* [THE DATA]:
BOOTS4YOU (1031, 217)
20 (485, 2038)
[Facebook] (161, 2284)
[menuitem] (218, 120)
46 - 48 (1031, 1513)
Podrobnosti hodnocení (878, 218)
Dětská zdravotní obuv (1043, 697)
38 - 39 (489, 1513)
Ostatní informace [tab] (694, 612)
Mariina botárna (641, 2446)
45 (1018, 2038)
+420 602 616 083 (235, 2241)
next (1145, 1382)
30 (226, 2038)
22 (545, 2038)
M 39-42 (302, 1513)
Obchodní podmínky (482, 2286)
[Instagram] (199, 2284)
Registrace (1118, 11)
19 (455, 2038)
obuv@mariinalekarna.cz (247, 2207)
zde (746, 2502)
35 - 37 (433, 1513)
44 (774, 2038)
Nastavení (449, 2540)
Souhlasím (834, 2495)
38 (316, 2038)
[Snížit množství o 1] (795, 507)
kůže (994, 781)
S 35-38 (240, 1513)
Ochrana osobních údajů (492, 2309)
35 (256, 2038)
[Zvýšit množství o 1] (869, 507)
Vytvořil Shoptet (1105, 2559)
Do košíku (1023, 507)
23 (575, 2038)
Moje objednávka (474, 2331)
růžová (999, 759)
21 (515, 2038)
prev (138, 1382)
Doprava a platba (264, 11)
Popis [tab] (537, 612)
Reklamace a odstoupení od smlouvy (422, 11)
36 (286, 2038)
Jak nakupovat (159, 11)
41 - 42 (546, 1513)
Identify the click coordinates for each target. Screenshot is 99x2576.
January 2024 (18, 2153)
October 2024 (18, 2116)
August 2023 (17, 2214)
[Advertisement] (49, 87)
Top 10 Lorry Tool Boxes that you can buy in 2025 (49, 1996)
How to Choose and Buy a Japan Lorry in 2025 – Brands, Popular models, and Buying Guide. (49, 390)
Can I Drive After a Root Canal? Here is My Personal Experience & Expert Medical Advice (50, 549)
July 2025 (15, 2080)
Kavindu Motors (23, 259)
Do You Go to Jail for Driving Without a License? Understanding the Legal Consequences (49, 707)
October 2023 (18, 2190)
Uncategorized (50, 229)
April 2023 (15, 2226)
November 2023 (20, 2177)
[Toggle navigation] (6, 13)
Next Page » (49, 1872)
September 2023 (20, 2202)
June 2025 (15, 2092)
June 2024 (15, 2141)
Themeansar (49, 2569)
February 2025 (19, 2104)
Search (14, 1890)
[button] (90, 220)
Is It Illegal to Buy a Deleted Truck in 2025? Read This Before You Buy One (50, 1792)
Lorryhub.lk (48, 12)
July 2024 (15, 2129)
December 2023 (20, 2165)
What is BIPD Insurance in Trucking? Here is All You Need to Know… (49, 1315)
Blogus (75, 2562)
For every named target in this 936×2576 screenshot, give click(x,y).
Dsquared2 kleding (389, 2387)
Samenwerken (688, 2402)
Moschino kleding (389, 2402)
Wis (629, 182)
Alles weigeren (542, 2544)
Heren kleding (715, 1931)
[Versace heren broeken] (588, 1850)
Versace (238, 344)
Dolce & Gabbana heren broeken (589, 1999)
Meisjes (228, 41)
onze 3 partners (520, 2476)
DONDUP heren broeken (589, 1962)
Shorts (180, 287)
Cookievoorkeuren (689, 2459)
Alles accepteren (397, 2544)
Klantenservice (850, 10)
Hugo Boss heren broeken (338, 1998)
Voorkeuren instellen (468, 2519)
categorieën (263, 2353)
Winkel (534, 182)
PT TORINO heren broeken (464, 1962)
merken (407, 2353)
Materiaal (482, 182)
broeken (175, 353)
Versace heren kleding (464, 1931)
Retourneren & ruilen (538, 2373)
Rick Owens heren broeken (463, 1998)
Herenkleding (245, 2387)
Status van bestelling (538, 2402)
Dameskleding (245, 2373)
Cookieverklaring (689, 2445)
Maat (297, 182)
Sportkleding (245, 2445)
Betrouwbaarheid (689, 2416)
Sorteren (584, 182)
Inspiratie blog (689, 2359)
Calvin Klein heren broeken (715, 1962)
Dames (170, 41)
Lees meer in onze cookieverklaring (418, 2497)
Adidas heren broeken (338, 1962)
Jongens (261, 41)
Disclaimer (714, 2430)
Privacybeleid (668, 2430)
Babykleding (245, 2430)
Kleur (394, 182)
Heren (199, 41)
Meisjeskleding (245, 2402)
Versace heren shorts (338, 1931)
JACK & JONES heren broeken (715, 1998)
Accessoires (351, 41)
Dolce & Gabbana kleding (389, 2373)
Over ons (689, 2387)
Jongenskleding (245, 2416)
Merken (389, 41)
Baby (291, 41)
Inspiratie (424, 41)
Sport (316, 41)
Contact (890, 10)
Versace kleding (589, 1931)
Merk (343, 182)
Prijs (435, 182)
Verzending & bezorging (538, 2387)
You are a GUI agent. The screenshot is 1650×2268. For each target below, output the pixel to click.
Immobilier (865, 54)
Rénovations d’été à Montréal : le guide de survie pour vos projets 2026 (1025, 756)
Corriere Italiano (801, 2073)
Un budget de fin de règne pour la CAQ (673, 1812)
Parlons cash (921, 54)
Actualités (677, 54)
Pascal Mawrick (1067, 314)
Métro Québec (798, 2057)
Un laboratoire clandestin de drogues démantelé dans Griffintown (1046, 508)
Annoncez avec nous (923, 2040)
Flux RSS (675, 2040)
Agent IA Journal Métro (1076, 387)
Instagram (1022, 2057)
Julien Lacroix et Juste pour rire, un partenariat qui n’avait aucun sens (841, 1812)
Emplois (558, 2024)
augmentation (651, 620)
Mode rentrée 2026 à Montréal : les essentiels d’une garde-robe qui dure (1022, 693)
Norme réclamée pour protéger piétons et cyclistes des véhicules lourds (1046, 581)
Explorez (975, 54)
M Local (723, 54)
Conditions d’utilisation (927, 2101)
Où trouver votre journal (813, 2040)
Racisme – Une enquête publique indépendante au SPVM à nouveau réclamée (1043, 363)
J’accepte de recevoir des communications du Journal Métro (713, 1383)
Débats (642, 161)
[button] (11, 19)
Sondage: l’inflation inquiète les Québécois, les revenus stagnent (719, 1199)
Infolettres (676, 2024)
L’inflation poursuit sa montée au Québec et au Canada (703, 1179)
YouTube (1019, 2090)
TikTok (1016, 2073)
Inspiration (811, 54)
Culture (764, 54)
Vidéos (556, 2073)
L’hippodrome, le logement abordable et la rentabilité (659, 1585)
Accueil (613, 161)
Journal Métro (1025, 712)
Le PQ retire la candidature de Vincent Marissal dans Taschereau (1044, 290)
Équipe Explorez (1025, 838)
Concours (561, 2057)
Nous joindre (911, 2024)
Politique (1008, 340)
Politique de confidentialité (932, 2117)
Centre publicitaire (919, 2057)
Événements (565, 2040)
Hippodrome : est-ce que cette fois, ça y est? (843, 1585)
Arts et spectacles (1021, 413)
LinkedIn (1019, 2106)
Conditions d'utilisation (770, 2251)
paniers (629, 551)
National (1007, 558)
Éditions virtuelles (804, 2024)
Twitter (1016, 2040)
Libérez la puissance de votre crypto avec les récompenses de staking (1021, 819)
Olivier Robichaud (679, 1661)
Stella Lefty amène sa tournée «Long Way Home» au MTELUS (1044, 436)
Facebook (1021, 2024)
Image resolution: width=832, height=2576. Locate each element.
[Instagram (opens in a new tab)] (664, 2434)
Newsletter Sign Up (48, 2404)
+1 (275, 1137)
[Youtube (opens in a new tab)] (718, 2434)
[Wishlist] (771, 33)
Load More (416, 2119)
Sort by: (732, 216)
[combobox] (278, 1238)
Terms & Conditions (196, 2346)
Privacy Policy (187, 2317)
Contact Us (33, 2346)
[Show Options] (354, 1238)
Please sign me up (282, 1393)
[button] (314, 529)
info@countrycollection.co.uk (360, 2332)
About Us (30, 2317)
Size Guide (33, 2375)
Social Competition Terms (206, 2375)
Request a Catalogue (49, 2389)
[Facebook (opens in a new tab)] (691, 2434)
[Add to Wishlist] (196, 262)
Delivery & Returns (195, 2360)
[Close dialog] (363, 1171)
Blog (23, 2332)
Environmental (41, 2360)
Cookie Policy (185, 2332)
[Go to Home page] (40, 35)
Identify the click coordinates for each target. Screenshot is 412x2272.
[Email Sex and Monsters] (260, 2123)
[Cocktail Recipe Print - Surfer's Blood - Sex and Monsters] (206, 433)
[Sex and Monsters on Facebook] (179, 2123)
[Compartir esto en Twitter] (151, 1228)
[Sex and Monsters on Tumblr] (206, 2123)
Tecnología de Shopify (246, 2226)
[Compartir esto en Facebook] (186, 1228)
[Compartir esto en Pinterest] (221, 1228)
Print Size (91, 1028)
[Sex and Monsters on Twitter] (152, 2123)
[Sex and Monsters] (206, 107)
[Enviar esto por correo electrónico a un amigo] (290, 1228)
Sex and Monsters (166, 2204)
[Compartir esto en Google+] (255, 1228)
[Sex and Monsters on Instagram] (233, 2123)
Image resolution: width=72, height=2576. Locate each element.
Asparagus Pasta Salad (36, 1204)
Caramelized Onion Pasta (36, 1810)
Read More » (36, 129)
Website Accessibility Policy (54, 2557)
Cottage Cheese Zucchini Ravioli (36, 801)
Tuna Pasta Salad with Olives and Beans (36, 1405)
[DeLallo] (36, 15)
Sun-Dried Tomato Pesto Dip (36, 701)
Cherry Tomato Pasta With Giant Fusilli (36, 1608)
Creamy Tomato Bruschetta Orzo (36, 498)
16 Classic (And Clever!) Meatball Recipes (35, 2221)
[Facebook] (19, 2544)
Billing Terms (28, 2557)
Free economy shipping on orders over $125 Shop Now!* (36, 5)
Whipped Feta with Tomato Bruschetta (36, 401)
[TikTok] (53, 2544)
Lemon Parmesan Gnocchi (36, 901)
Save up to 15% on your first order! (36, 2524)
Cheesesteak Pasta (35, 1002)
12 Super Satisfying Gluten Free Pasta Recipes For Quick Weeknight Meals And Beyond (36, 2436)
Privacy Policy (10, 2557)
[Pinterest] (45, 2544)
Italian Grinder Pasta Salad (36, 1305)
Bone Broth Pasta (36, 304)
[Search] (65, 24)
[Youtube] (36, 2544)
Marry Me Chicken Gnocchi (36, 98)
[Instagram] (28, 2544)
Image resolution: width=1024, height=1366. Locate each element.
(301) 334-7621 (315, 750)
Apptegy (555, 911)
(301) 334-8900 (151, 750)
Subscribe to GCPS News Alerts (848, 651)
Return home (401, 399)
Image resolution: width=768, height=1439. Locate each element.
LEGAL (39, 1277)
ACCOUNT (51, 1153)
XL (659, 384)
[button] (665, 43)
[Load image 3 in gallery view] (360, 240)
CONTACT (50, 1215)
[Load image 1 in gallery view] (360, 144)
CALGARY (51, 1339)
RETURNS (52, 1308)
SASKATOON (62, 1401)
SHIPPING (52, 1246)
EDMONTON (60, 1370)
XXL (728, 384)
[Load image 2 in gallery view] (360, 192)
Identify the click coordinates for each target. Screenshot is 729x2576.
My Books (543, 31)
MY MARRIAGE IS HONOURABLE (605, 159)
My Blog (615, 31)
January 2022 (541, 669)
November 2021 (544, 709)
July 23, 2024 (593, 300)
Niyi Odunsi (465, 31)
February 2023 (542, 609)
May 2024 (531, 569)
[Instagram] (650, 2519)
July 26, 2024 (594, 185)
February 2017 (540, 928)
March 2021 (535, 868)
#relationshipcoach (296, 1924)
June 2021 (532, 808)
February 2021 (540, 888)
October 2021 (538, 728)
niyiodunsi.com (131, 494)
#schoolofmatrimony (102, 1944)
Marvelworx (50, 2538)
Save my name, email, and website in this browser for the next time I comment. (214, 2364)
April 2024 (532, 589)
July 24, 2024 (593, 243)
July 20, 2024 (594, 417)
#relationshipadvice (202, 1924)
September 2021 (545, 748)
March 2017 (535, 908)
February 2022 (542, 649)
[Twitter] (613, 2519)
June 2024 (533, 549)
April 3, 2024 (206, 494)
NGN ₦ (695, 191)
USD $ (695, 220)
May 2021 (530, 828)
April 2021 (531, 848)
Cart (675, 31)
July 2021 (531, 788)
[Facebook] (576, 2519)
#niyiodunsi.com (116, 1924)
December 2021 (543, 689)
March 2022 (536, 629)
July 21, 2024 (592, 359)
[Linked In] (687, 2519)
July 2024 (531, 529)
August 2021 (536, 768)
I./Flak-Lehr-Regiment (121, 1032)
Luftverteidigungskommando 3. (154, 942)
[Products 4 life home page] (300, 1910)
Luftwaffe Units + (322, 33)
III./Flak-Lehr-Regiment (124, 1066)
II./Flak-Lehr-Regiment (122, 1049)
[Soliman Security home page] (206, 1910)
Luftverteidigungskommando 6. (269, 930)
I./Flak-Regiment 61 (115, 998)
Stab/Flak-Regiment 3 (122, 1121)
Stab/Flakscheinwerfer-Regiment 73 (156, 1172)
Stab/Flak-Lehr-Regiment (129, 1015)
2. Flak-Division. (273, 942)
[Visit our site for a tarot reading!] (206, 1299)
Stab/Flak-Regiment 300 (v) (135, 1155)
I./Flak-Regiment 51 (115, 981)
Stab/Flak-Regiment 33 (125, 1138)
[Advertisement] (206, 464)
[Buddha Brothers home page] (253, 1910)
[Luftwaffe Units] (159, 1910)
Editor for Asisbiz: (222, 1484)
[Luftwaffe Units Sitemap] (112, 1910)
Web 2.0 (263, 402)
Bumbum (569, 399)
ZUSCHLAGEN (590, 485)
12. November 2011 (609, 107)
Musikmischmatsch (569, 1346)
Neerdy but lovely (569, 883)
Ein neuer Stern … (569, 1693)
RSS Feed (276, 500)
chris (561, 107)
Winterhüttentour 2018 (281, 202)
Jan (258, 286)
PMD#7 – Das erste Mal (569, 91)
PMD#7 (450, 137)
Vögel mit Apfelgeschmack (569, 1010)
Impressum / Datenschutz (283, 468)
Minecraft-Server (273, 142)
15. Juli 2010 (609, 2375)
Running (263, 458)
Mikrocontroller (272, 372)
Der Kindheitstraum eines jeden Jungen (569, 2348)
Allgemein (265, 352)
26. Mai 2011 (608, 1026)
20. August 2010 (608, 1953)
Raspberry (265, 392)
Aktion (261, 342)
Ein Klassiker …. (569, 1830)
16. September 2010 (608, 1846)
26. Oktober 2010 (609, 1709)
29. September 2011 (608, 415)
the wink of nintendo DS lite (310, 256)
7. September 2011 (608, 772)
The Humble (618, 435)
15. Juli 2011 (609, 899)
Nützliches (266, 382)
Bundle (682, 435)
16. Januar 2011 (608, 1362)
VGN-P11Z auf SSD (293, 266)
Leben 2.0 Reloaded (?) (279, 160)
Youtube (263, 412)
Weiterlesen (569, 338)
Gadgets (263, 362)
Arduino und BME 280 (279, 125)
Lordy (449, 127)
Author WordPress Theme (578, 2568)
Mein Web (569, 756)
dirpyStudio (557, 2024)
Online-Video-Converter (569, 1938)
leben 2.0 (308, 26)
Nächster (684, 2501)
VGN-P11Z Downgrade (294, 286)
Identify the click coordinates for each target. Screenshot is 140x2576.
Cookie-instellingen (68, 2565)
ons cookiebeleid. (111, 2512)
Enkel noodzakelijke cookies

* [WORK INSTRUCTION]:
Restate, word for word and with nothing added, the lines from the first line of the listing through the one where "Do You Go to" stands.

* [SOLUTION FOR THIS PROBLEM]:
BOOTS4YOU (1031, 217)
20 (485, 2038)
[Facebook] (161, 2284)
[menuitem] (218, 120)
46 - 48 (1031, 1513)
Podrobnosti hodnocení (878, 218)
Dětská zdravotní obuv (1043, 697)
38 - 39 (489, 1513)
Ostatní informace [tab] (694, 612)
Mariina botárna (641, 2446)
45 (1018, 2038)
+420 602 616 083 (235, 2241)
next (1145, 1382)
30 (226, 2038)
22 (545, 2038)
M 39-42 (302, 1513)
Obchodní podmínky (482, 2286)
[Instagram] (199, 2284)
Registrace (1118, 11)
19 (455, 2038)
obuv@mariinalekarna.cz (247, 2207)
zde (746, 2502)
35 - 37 (433, 1513)
44 (774, 2038)
Nastavení (449, 2540)
Souhlasím (834, 2495)
38 (316, 2038)
[Snížit množství o 1] (795, 507)
kůže (994, 781)
S 35-38 (240, 1513)
Ochrana osobních údajů (492, 2309)
35 (256, 2038)
[Zvýšit množství o 1] (869, 507)
Vytvořil Shoptet (1105, 2559)
Do košíku (1023, 507)
23 (575, 2038)
Moje objednávka (474, 2331)
růžová (999, 759)
21 (515, 2038)
prev (138, 1382)
Doprava a platba (264, 11)
Popis [tab] (537, 612)
Reklamace a odstoupení od smlouvy (422, 11)
36 (286, 2038)
Jak nakupovat (159, 11)
41 - 42 (546, 1513)
Identify the click coordinates for each target. Screenshot is 99x2576.
January 2024 (18, 2153)
October 2024 (18, 2116)
August 2023 (17, 2214)
[Advertisement] (49, 87)
Top 10 Lorry Tool Boxes that you can buy in 2025 (49, 1996)
How to Choose and Buy a Japan Lorry in 2025 – Brands, Popular models, and Buying Guide. (49, 390)
Can I Drive After a Root Canal? Here is My Personal Experience & Expert Medical Advice (50, 549)
July 2025 (15, 2080)
Kavindu Motors (23, 259)
Do You Go to Jail for Driving Without a License? Understanding the Legal Consequences (49, 707)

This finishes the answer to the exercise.